Contrary to popular belief, the mental capacities of early humans and Neanderthals might have been “indistinguishable.”
Sarah Cascone, February 23, 2018
Paintings in Spain’s La Pasiega cave, thought to have been made 64,000 years ago by Neanderthals. Photo courtesy of C.D Standish, A.W.G. Pike, and D.L. Hoffmann/Max Planck Institute for Evolutionary Anthropology.

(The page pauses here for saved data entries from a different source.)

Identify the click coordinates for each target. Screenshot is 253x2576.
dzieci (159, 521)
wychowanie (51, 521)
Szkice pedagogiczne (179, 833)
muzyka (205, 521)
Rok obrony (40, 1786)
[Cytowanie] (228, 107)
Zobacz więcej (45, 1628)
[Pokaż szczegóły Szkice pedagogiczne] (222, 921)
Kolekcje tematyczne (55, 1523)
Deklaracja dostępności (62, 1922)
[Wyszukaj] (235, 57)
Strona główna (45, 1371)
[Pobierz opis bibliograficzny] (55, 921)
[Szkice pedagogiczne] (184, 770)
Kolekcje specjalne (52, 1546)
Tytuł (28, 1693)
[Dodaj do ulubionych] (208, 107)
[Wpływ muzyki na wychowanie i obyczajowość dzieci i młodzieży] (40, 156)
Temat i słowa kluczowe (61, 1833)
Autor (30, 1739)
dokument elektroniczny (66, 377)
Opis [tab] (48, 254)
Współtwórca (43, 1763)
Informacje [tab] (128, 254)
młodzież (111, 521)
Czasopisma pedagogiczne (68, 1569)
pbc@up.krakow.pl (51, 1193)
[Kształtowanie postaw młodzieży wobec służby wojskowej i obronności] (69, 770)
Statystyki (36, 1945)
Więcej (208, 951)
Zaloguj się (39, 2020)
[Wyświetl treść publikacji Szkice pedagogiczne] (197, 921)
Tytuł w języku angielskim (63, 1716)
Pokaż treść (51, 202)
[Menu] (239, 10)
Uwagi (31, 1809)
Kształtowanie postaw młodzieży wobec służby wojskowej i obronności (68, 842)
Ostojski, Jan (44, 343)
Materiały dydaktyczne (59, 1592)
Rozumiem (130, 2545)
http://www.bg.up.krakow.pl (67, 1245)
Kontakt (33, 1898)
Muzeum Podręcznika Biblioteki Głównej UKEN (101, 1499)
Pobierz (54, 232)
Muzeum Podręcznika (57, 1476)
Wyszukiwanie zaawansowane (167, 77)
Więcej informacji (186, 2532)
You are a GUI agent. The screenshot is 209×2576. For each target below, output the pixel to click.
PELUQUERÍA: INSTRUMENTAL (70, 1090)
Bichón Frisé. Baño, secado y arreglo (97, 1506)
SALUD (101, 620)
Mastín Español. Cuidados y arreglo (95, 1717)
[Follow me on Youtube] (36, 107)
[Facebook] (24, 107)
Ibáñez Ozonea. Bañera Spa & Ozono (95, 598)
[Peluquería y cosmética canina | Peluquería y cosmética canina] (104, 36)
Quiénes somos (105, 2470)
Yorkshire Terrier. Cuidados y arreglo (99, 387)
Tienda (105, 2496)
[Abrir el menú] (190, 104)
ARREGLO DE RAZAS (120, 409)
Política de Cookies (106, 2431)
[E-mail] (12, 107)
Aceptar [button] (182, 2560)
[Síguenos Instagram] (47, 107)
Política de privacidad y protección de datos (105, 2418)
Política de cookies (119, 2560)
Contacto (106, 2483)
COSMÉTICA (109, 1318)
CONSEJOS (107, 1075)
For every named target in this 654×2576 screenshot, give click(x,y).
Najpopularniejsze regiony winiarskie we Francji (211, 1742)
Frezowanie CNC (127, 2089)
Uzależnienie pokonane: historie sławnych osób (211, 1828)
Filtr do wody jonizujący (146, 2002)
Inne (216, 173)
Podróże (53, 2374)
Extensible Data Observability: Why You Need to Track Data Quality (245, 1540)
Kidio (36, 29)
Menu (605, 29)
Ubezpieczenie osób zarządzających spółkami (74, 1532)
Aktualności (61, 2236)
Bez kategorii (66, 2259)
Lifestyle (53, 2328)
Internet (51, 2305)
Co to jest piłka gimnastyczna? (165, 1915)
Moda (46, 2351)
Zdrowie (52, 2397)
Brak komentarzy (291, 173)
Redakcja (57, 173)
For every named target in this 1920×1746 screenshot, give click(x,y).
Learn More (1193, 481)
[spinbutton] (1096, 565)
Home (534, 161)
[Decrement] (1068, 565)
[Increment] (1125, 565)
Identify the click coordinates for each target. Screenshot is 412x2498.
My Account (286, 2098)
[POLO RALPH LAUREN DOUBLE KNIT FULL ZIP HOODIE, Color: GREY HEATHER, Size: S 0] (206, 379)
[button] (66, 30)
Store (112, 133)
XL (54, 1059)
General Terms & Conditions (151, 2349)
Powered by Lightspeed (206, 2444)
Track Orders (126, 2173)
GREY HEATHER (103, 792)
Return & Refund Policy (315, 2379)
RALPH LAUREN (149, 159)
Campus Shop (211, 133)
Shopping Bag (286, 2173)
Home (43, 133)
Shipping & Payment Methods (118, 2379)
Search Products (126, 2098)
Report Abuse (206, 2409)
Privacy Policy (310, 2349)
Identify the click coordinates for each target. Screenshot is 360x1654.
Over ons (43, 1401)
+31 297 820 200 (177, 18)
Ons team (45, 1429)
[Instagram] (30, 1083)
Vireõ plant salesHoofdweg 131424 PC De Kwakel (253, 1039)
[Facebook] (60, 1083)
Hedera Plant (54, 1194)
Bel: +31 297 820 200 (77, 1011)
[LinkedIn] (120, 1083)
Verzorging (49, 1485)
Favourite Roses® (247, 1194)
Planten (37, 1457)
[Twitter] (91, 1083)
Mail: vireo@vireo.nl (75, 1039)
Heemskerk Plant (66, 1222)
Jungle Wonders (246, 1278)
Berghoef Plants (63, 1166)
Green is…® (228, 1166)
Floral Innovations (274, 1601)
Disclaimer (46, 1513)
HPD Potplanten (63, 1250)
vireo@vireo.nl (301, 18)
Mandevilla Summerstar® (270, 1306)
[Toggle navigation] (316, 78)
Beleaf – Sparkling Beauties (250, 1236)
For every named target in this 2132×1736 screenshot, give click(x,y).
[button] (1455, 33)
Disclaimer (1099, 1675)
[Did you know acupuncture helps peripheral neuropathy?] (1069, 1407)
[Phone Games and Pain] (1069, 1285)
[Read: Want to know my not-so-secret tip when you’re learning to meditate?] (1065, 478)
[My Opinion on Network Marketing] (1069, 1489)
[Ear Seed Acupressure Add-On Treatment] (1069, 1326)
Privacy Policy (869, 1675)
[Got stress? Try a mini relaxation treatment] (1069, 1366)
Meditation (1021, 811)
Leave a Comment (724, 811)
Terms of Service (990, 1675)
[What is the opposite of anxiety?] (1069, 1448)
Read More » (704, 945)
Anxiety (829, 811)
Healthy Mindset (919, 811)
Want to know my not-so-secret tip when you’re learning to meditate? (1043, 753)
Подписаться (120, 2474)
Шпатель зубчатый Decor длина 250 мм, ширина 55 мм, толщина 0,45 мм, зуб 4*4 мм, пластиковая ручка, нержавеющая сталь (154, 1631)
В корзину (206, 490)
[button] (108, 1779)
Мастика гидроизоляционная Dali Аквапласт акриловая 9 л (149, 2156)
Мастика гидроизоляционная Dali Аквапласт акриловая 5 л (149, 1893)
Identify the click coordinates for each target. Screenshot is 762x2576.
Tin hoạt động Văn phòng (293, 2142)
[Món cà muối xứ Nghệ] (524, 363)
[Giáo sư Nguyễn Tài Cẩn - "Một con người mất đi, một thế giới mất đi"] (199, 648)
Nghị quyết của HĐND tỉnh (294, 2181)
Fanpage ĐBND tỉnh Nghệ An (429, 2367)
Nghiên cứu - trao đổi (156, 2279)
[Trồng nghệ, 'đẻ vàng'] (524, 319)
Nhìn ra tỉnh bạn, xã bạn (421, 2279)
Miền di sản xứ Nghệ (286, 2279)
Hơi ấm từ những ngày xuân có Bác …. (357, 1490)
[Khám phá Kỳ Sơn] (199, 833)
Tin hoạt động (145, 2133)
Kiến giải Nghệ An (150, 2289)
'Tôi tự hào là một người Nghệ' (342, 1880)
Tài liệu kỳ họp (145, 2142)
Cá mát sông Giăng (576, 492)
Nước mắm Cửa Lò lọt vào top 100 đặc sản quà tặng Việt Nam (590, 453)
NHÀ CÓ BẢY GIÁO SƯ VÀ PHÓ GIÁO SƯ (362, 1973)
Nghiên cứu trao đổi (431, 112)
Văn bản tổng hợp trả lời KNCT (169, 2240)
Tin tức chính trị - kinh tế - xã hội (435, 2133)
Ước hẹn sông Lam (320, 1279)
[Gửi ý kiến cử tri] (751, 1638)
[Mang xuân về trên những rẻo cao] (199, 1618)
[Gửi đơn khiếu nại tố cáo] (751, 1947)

Rather than using carbon dating, the new studies, which were published this week in the journals Science and Science Advances, used radioisotopes of uranium and thorium. Rock and calcium carbonate formations atop the ochre markings indicate that the artwork is an astonishing 65,000 years old—made a good 15,000 years before the Indonesian hand stencils once thought to be the world’s oldest works of art.
“The only species that were around at that time were Neanderthals,” Alistair Pike, an archaeologist from the University of Southampton in England, and member of the research team, told NPR. “So, therefore, the paintings must’ve been made by them.”
The first humans didn’t make their way to Spain until some 20,000 years later, so they couldn’t possibly be responsible. The hand stencil, in particular, had to have been made intentionally, the artist making the pigment and spraying it over his hand. The caves also contain a cache of painted seashells that are an even more dumbfounding 115,000 years old. Some featured drilled holes, suggesting they were worn as jewelry.